Não existe o Brasil moderno sem a Petrobras. Desde que foi criada, em 1953, no governo Getúlio Vargas, a empresa se tornou uma de nossas instituições mais simbólicas e renomadas, responsável maior pela industrialização e pelo desenvolvimento nacional. A exemplo de uma plataforma petrolífera flutuante – que, uma vez no mar, sobre águas profundas, tem de enfrentar e vencer a força dos ventos e das ondas –, a Petrobras, mesmo diante da irresponsabilidade e da incompetência de Bolsonaro, resiste. Nos últimos 25 anos, foi alvo de tentativas de privatização, de esquemas de corrupção, do entreguismo da Operação Lava Jato e da política de preços pró-acionistas. Mas, prestes a se tornar septuagenária, a empresa se mantém como orgulho nacional.

Em busca de reeleição, Bolsonaro pode tratar a venda da Petrobras como seu compromisso central com o mercado, em especial o setor financeiro, que resiste em apoiar a pré-candidatura de Luiz Inácio Lula da Silva.

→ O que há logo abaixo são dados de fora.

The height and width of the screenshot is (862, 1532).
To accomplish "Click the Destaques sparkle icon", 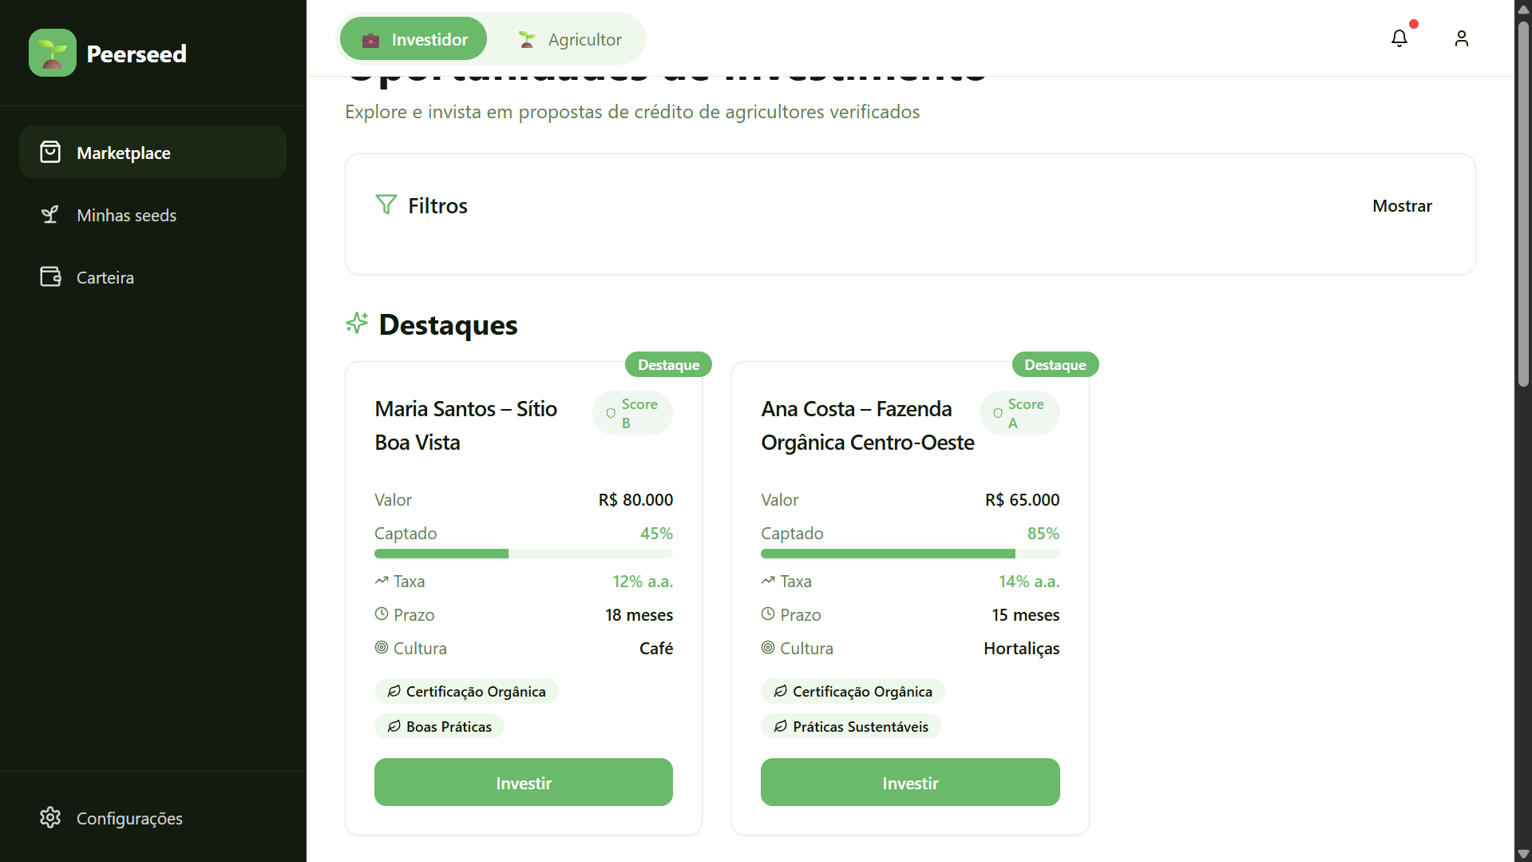I will pos(357,324).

Na luta contra a inflação e a carestia, é dever dos brasileiros impedir a privatização da Petrobras e implodir sua nefasta política de preços. Qualquer saída passa pela indispensável derrota do bolsonarismo e de seus agentes no mercado. Slogans como O Petróleo É Nosso e #ForaBolsonaro, mais do que atuais, são hoje indissociáveis.